I always thought you could move forward in time to any point but could only go backwards within certain limitations.

I.e. If you could theoretically set a time and space wormhole in one place (say the Earth) and then placed astronauts on a near light speed ship with the other end of the wormhole then theoretically because time is traveling much faster on Earth than on the ship, an astronaut could go through the wormhole and end up in "the future" (aka a year would have passed for him, but 100 years on Earth) or someone from the Earth can jump into his past by boarding the ship, but regardless of that fact neither the astronauts nor the Earthmen could go in opposite directions as time was technically going forward in both locations.

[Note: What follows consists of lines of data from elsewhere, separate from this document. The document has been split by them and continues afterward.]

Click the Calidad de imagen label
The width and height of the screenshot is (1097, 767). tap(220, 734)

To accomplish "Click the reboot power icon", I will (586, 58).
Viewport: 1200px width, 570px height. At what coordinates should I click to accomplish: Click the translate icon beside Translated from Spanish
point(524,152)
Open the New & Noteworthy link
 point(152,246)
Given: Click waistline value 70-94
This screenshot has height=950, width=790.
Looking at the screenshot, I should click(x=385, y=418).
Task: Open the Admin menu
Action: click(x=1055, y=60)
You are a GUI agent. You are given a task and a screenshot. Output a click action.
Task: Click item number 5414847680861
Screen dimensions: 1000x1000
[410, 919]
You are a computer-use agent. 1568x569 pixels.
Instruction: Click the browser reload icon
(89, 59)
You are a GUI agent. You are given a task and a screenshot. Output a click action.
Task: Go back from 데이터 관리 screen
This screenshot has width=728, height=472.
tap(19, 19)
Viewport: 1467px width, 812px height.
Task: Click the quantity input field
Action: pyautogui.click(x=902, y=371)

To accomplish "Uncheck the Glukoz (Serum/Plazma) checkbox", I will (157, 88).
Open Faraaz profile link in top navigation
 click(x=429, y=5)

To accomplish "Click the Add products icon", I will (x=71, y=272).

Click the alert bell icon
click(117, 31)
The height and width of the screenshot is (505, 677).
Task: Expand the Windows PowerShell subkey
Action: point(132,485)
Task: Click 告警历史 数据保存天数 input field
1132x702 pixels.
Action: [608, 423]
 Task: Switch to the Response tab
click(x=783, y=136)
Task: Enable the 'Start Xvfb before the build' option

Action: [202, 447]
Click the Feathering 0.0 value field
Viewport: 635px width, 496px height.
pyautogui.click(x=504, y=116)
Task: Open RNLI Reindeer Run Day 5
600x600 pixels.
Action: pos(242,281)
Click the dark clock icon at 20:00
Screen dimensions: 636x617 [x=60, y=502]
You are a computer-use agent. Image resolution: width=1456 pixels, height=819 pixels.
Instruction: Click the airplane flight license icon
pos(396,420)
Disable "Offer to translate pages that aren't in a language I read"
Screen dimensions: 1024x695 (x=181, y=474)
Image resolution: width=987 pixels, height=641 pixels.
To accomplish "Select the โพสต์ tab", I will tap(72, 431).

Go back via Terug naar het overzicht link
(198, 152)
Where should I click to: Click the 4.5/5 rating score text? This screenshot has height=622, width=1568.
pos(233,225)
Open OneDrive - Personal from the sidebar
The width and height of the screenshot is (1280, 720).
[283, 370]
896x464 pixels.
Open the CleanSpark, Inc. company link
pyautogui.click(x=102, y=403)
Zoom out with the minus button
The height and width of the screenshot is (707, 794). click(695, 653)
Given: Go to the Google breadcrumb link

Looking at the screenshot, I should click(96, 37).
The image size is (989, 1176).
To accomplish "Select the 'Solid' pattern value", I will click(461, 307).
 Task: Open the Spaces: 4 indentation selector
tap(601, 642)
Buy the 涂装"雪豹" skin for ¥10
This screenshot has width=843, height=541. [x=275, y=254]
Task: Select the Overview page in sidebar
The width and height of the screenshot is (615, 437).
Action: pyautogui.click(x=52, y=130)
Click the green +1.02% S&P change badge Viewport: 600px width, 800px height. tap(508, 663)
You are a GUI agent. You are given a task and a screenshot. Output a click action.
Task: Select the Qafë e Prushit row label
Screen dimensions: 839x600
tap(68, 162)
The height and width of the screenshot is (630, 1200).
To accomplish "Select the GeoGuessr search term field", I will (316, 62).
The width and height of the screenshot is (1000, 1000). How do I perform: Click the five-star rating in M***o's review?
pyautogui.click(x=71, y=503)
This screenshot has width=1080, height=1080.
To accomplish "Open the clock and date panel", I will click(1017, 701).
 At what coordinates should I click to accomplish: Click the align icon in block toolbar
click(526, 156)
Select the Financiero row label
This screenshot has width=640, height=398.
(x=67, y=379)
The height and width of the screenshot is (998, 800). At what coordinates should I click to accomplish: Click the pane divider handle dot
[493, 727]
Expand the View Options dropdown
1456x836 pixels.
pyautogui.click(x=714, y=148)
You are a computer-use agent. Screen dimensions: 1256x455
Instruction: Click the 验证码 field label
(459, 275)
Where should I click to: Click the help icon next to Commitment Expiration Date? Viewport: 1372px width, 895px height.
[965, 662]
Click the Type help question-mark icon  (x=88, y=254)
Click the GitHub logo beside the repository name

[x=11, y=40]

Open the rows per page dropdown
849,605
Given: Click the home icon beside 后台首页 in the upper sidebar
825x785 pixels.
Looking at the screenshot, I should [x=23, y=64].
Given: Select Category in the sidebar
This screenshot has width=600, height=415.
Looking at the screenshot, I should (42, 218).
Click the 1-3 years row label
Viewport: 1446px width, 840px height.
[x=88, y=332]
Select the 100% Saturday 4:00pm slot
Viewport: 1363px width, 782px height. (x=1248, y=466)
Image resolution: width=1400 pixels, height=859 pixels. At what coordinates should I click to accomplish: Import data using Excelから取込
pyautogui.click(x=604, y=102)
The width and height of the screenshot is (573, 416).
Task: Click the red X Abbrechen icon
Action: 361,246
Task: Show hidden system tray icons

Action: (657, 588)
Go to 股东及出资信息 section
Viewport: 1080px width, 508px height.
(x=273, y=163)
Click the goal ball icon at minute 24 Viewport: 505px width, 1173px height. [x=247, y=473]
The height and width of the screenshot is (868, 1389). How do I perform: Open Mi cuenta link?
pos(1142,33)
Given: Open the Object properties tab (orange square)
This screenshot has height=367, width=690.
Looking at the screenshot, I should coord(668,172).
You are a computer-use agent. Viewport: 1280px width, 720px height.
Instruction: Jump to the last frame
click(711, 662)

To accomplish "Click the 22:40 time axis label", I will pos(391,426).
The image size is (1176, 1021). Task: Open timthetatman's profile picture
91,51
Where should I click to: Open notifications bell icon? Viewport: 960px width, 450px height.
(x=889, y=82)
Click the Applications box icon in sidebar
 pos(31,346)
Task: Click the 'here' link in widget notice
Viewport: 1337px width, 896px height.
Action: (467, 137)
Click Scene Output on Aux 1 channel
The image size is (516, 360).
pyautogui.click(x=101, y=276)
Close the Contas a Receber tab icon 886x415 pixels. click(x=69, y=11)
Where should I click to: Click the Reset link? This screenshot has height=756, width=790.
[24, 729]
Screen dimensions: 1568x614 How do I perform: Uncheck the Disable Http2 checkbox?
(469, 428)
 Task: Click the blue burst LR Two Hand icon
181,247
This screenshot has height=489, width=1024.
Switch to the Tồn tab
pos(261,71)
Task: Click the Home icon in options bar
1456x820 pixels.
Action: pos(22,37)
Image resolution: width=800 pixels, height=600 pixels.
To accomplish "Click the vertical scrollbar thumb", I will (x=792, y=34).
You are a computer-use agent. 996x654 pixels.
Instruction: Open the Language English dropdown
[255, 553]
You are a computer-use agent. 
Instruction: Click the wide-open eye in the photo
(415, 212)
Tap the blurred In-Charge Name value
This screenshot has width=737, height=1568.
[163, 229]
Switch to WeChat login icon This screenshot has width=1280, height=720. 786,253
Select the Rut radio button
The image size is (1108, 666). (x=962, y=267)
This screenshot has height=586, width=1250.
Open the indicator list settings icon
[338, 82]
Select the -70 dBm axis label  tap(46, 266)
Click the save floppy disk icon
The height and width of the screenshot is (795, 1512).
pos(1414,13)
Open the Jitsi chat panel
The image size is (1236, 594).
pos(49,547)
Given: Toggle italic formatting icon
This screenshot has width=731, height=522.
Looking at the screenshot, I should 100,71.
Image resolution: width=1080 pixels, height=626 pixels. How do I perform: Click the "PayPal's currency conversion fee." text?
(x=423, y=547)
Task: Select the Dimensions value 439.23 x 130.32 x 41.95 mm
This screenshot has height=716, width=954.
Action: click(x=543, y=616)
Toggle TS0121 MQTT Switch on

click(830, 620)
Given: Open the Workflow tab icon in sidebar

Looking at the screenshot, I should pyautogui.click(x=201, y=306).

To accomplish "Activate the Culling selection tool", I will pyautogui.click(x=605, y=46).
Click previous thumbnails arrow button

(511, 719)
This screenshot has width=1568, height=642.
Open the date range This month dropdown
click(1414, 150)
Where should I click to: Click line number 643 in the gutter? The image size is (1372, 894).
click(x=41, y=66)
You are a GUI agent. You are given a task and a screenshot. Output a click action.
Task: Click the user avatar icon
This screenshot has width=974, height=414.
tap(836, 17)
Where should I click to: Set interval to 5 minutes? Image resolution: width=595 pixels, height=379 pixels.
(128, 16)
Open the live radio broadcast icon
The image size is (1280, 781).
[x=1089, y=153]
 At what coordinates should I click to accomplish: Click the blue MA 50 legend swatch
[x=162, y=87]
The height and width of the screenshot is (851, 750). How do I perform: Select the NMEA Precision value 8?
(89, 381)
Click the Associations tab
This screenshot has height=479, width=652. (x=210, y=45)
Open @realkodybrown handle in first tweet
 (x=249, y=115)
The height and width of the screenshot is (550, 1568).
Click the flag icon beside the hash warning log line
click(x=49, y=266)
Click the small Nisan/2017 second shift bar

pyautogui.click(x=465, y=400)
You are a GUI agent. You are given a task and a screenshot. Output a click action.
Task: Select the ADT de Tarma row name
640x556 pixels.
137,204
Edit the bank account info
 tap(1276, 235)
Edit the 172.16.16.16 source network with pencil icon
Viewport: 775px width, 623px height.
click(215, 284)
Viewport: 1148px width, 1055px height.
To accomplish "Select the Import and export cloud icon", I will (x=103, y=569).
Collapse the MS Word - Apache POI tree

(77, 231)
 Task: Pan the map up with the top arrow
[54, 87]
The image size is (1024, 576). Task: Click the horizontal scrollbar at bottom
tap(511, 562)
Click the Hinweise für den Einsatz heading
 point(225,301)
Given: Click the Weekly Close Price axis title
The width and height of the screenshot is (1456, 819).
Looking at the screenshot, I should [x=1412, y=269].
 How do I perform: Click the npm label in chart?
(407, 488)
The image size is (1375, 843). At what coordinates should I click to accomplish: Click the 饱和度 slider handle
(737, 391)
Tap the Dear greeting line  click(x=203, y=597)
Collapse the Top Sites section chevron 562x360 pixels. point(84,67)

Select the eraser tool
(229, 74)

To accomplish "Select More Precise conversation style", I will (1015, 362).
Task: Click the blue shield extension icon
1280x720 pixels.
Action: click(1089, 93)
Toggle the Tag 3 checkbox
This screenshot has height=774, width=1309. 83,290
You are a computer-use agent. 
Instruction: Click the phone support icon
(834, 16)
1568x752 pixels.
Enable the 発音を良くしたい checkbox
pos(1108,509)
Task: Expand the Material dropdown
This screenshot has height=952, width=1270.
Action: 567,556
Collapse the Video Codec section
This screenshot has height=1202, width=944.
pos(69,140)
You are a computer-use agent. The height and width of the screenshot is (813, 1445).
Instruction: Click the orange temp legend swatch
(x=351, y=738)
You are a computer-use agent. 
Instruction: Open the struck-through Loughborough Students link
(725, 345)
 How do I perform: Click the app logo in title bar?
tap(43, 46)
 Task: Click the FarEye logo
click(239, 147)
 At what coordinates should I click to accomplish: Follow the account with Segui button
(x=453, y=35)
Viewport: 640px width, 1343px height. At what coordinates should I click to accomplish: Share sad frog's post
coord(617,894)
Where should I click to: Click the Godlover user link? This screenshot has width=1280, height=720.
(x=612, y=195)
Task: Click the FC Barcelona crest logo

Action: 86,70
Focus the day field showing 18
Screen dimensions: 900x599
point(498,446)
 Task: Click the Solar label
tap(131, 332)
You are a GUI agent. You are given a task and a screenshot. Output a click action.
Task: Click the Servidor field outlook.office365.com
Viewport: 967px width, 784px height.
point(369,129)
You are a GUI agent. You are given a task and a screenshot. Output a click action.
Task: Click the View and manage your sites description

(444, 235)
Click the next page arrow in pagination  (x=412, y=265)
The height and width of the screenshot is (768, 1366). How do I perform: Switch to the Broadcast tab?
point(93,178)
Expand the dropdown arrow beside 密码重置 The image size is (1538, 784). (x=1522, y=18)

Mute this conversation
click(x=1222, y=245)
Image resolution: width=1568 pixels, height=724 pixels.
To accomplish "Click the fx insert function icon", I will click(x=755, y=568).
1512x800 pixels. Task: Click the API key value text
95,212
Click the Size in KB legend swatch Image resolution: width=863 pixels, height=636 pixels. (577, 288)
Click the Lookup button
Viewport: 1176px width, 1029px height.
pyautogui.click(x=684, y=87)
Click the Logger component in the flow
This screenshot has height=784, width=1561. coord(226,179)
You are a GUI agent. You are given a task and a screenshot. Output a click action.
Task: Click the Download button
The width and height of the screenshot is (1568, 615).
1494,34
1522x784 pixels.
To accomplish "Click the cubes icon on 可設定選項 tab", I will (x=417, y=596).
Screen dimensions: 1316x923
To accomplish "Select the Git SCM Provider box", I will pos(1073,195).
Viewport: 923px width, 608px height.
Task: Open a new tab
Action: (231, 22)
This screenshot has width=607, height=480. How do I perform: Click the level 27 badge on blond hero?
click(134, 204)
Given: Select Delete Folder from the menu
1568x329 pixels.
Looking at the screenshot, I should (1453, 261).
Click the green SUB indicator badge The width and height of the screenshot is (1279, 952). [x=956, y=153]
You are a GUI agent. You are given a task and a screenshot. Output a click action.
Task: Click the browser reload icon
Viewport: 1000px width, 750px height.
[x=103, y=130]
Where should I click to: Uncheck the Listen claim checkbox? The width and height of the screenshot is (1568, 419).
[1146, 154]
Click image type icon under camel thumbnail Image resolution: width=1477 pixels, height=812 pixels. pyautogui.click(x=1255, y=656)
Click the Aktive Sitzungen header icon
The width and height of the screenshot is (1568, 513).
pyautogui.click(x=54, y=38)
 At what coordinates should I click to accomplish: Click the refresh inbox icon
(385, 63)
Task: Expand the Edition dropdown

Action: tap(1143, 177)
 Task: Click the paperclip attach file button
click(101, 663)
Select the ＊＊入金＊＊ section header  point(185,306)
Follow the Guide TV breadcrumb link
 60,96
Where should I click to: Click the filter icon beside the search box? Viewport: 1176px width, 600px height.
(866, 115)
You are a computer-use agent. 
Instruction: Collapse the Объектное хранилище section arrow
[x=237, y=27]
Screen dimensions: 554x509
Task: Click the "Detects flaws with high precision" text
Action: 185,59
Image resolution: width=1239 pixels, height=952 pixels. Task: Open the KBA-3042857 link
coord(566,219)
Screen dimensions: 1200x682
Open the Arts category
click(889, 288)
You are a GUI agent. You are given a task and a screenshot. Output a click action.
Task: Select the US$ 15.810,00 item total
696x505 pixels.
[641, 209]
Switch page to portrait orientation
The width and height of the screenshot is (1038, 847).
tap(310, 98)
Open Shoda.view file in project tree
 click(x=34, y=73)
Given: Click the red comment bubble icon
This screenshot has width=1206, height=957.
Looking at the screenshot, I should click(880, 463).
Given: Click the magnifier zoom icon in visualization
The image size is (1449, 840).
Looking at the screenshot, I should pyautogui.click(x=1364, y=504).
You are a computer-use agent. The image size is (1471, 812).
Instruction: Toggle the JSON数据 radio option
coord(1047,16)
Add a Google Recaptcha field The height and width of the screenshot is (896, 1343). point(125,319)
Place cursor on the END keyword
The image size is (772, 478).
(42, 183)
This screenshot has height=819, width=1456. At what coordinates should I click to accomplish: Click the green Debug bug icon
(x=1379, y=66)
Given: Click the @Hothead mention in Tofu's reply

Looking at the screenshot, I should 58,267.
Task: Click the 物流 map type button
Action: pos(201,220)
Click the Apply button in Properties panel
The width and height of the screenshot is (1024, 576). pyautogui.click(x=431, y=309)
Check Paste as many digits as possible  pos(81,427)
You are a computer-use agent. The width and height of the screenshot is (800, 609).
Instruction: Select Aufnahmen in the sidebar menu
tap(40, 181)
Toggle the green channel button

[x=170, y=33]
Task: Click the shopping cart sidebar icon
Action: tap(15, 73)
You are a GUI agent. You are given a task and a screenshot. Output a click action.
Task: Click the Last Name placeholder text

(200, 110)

So there would be no way to go back in time on Earth to a point in Earths past, but you could hypothetically jump to the future by jumping from Earth to the spaceship with slower time and then jump back to Earth where time would have advanced significantly. Meanwhile the astronauts can never go back further in time than the creation of the wormhole because if THEY jumped back to Earth it would still be after they left just significantly less further along in time than they are.
 
Not completely sure. I guess I was just thinking simplistically, of travelling faster than the speed of light the opposite of the earth's rotation to go back in time and with the rotation to go forward in time. Just not sure how much time you would gain or move as I am not sure how much faster it is than the speed of light where you would gain or lose much time.
 
Tribe is correct on the traditional view. Not sure if this would change anything if it were to pan out into something useful.